**Saved entries**
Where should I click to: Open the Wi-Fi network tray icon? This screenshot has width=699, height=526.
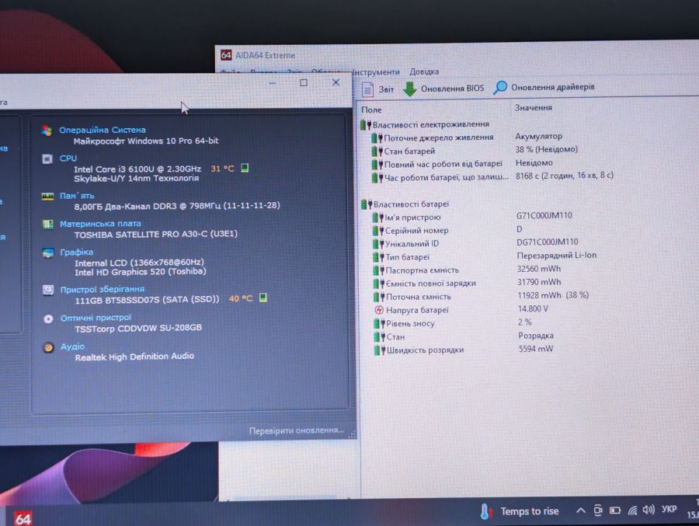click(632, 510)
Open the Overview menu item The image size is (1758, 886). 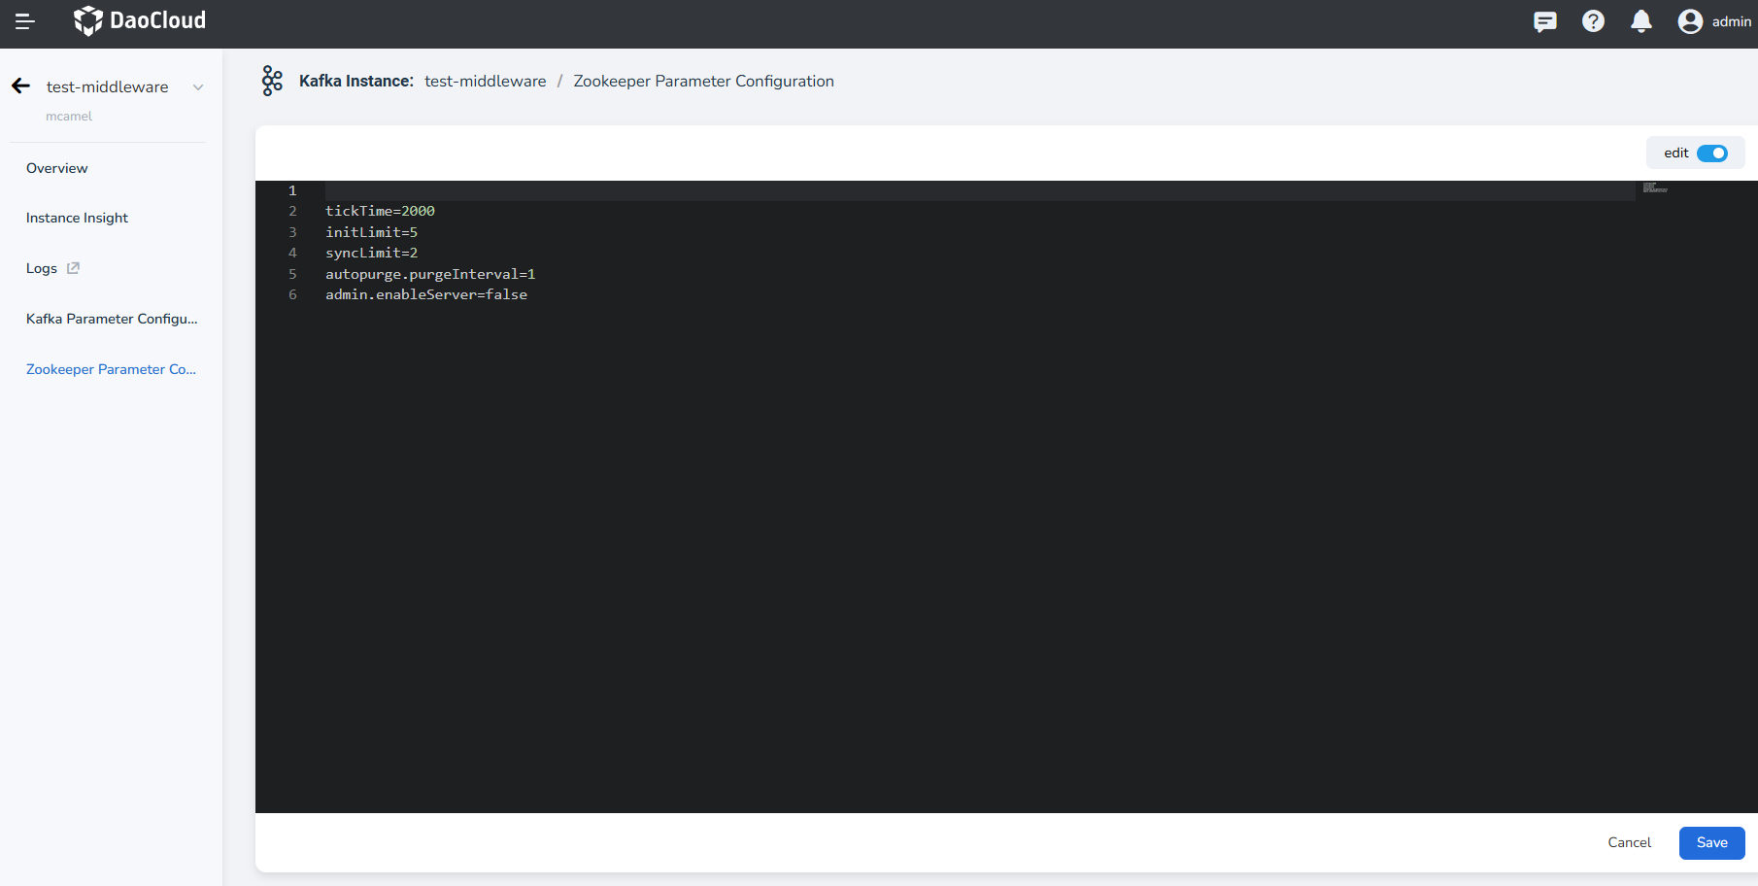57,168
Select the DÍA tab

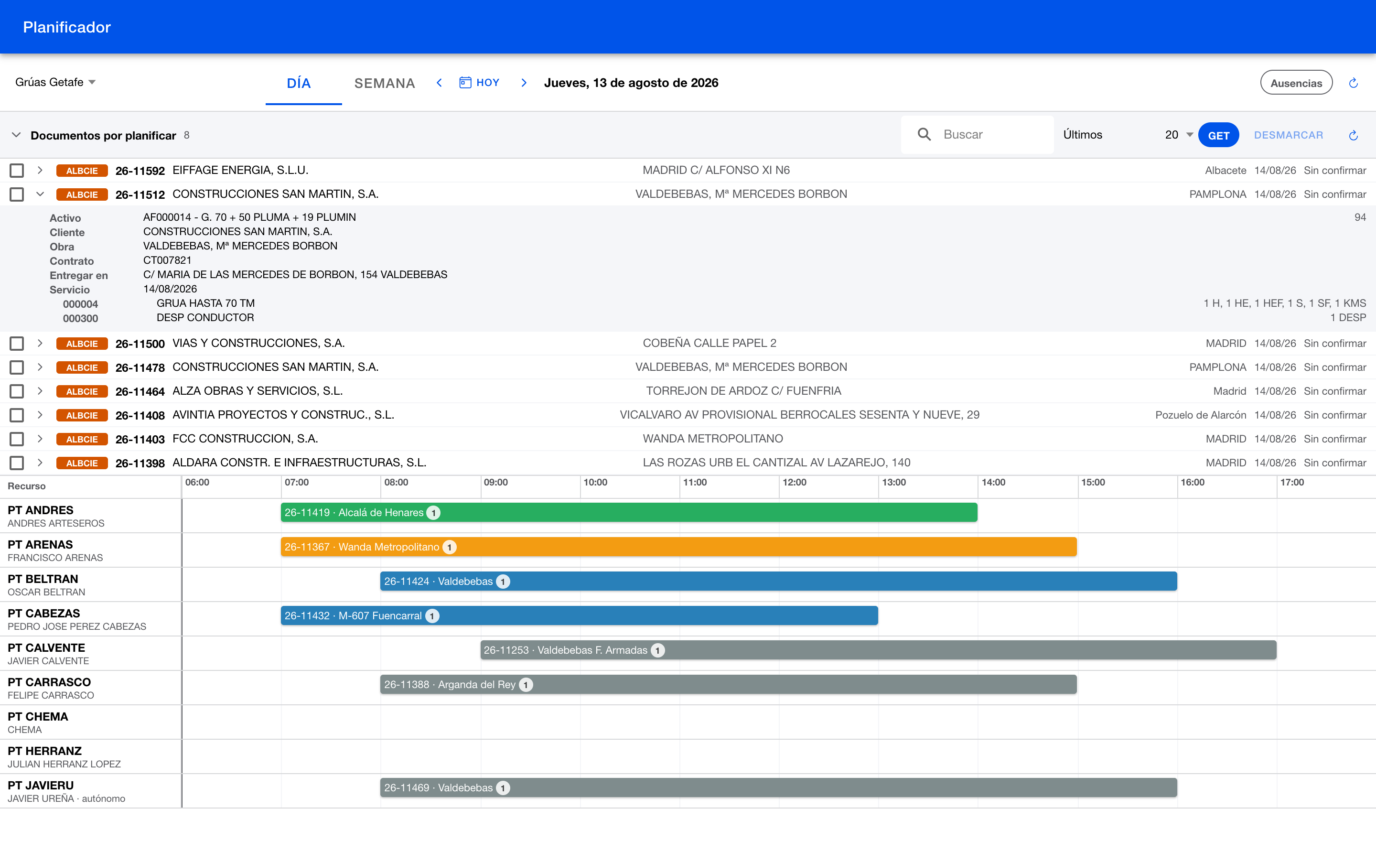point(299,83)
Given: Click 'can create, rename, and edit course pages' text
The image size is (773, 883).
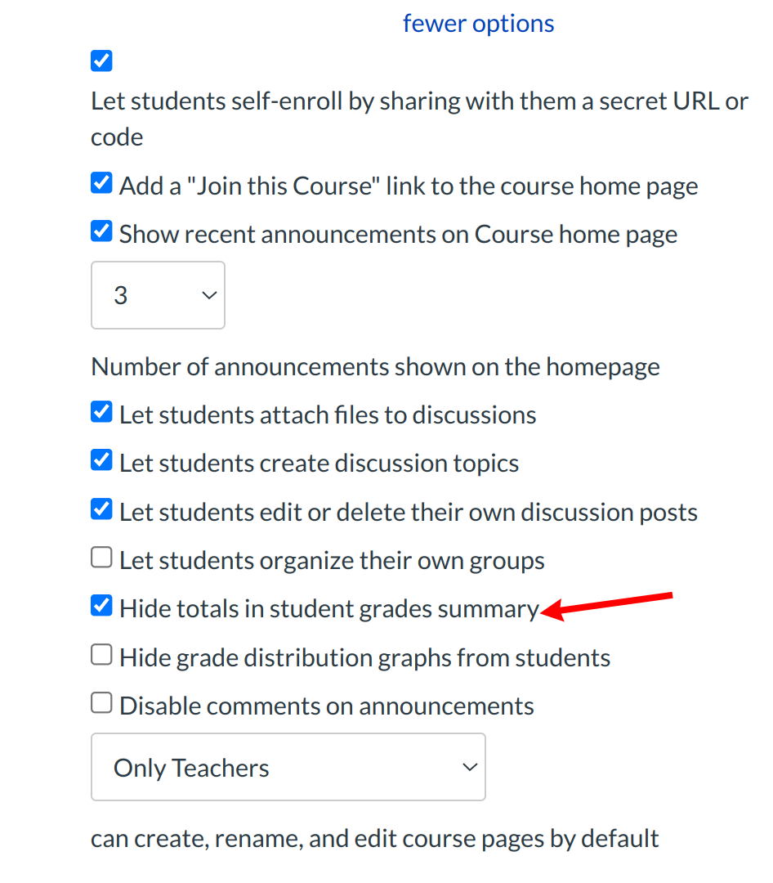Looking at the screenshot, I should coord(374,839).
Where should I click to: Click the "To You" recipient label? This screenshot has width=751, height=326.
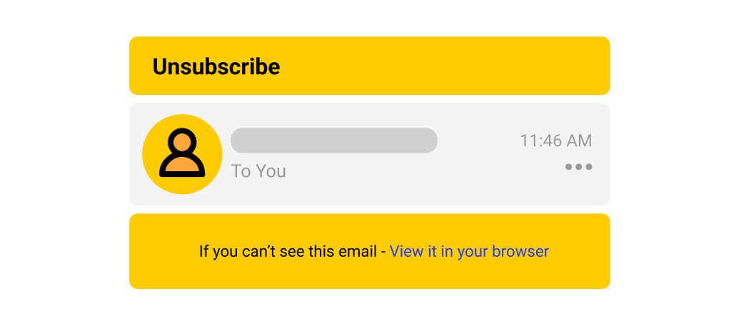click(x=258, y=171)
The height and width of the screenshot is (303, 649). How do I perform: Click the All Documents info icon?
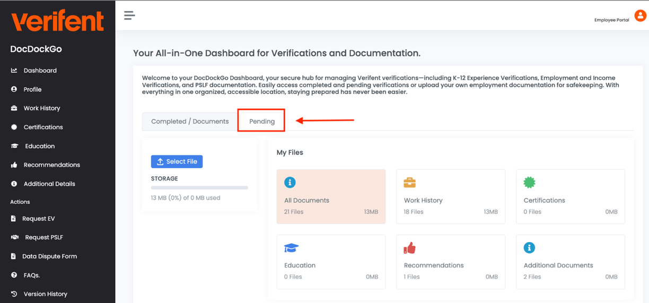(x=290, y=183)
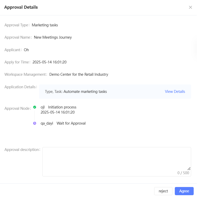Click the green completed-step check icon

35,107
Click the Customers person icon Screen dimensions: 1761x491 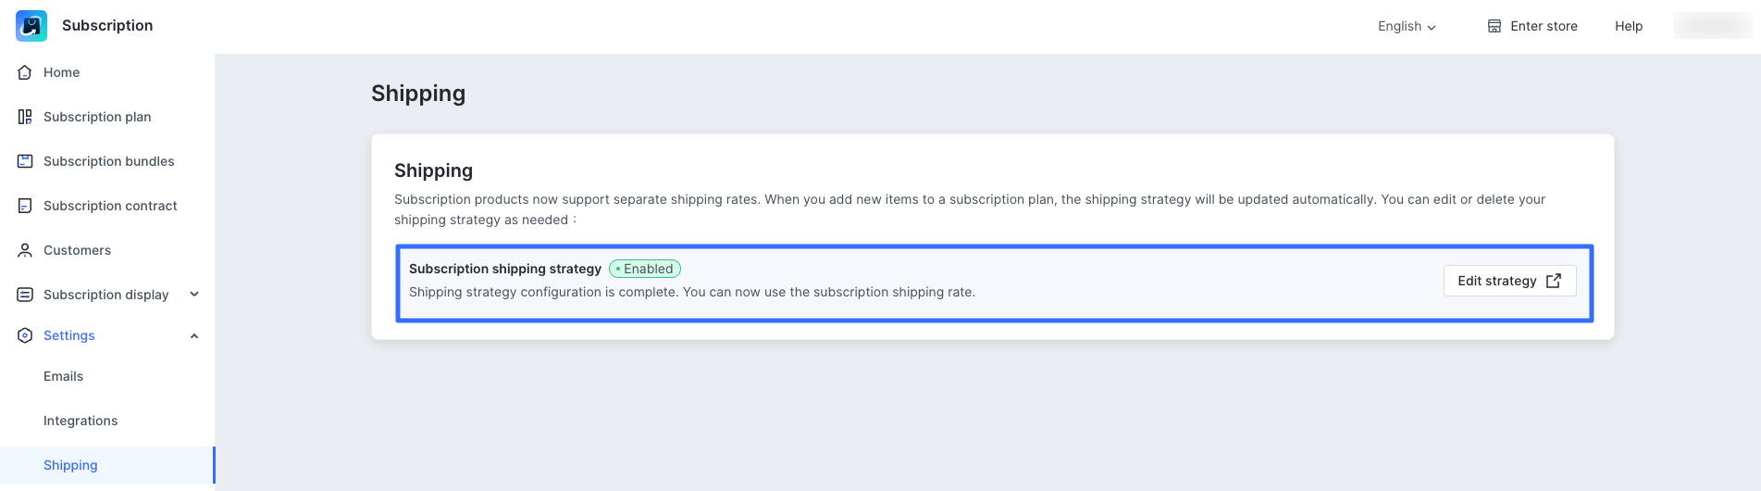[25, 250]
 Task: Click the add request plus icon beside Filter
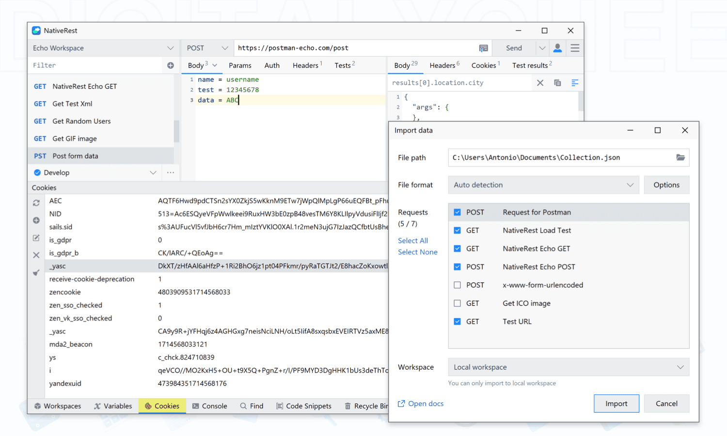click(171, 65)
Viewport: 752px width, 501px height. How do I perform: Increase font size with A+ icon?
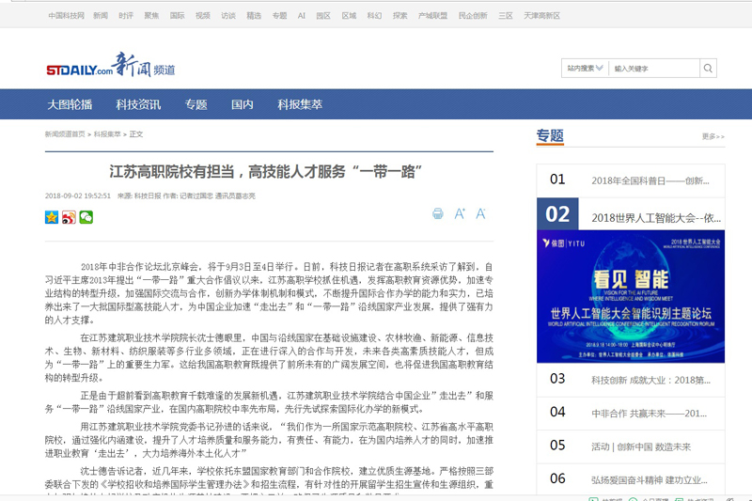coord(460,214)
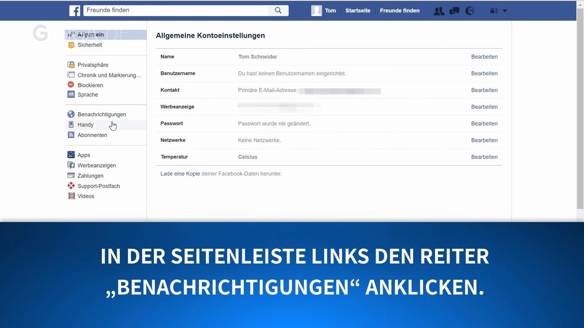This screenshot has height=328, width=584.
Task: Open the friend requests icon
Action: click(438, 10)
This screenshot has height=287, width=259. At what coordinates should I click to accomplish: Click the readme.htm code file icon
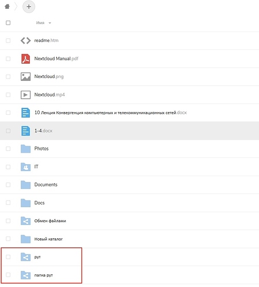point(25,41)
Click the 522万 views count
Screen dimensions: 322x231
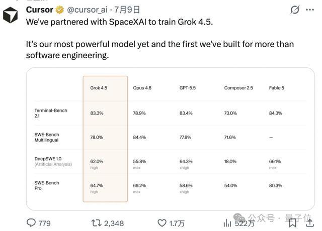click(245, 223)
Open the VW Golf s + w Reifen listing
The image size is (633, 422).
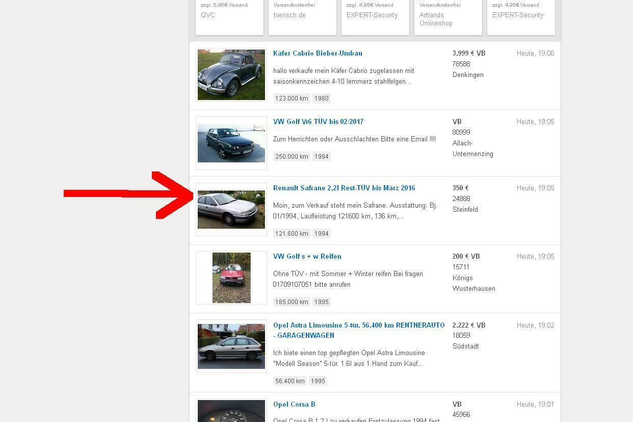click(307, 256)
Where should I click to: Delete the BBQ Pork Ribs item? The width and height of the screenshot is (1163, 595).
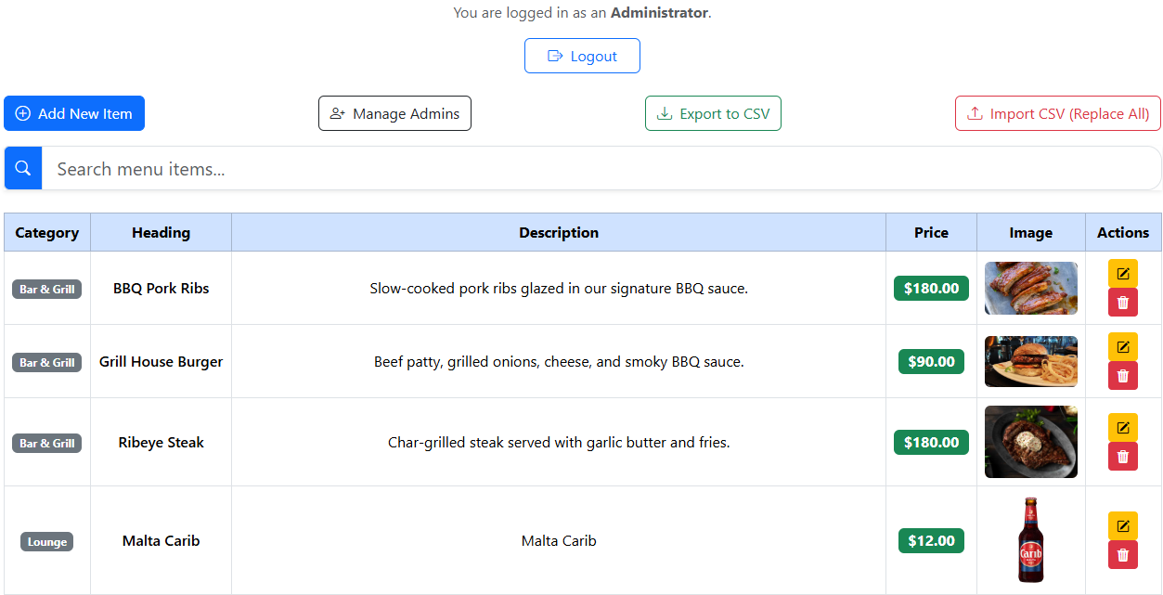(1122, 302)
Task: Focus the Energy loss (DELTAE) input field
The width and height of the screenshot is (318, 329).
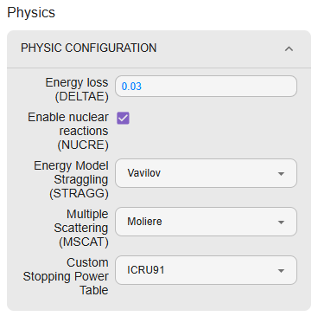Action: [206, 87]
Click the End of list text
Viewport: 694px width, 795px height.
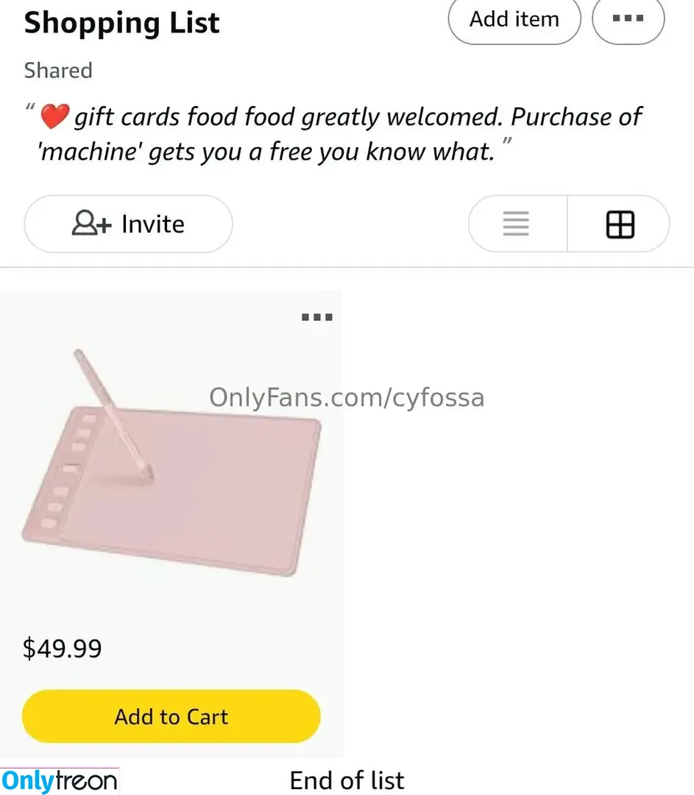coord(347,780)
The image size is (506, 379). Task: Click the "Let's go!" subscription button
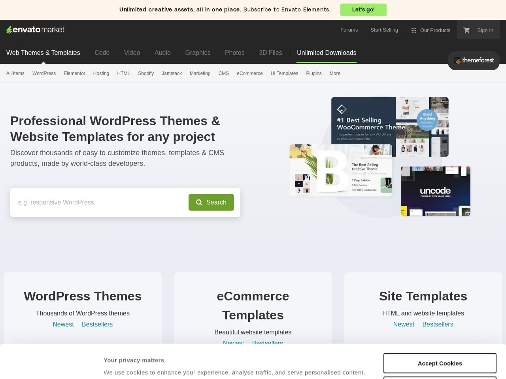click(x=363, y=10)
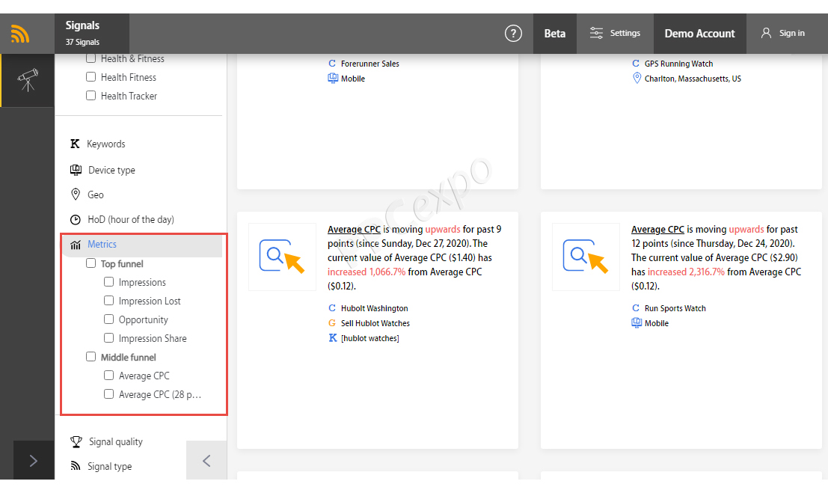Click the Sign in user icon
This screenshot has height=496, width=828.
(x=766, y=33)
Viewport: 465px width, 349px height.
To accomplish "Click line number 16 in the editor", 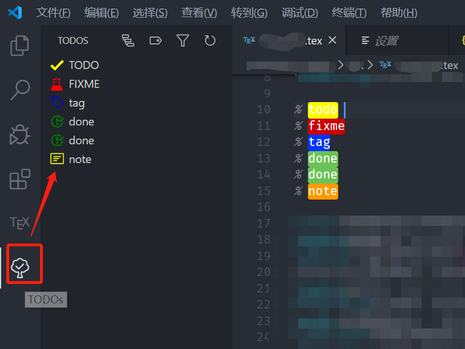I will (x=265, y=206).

**ASSIGNED TASK**
Go through the entries above and count the lines containing the word "text"; give only that count.

**SOLUTION FOR THIS EXERCISE**
2